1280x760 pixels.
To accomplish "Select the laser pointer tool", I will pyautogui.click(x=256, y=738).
....
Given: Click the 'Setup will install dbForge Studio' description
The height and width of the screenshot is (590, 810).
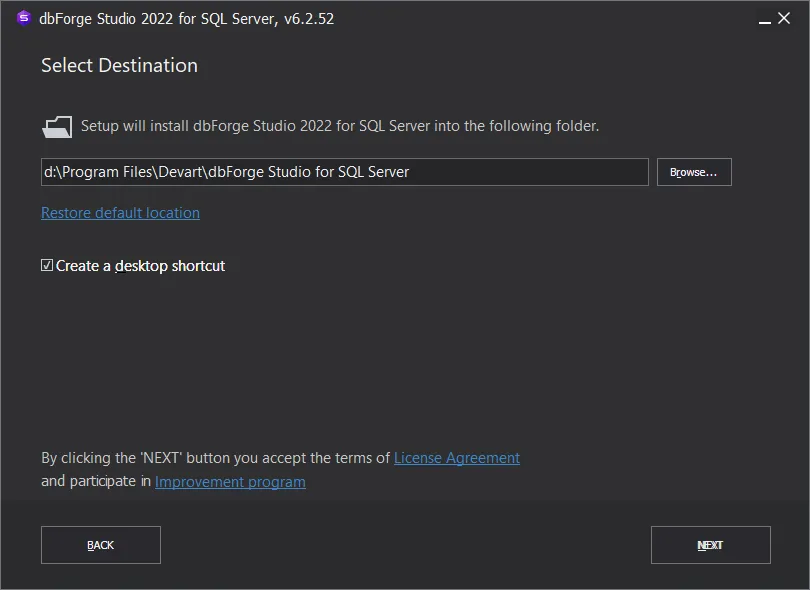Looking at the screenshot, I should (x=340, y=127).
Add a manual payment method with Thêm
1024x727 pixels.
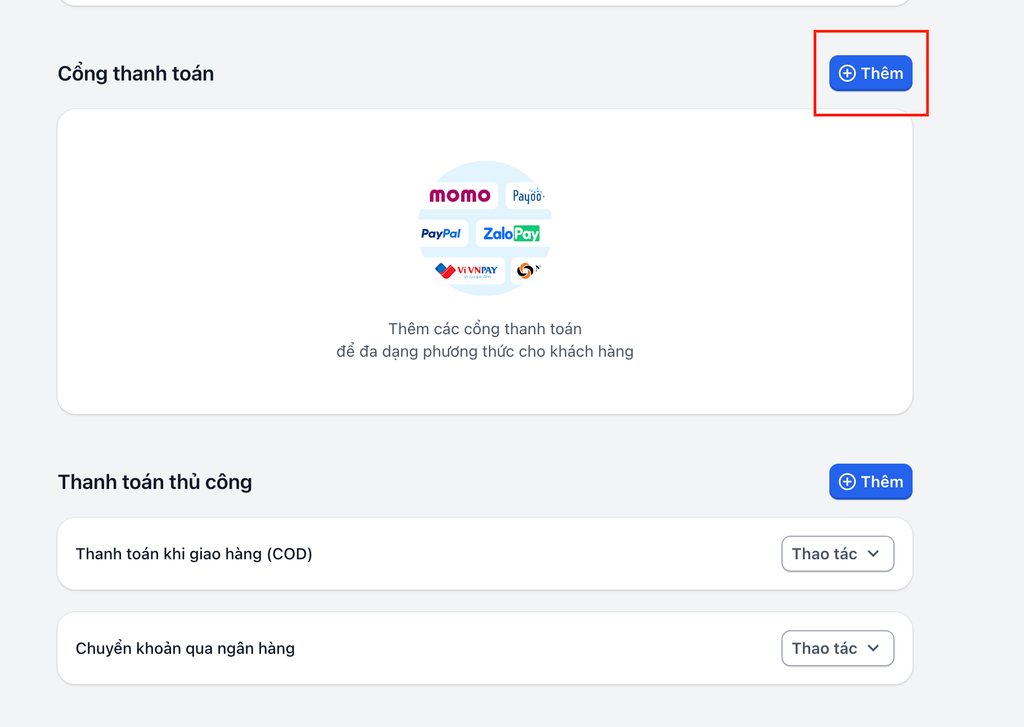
....
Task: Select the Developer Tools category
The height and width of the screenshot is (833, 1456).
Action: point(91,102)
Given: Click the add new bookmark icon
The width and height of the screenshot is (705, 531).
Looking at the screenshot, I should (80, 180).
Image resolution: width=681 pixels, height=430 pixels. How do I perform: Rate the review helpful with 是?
....
What is expected:
Write out the material word for word, beginning at the line that contains "Given: Click the 'Setup" and stopping after the line that contains "1024x727 pixels.". Leave the pictures out.

Result of the exercise:
Given: Click the 'Setup will install dbForge Studio' description
The height and width of the screenshot is (590, 810).
Looking at the screenshot, I should (x=340, y=127).
Add a manual payment method with Thêm
1024x727 pixels.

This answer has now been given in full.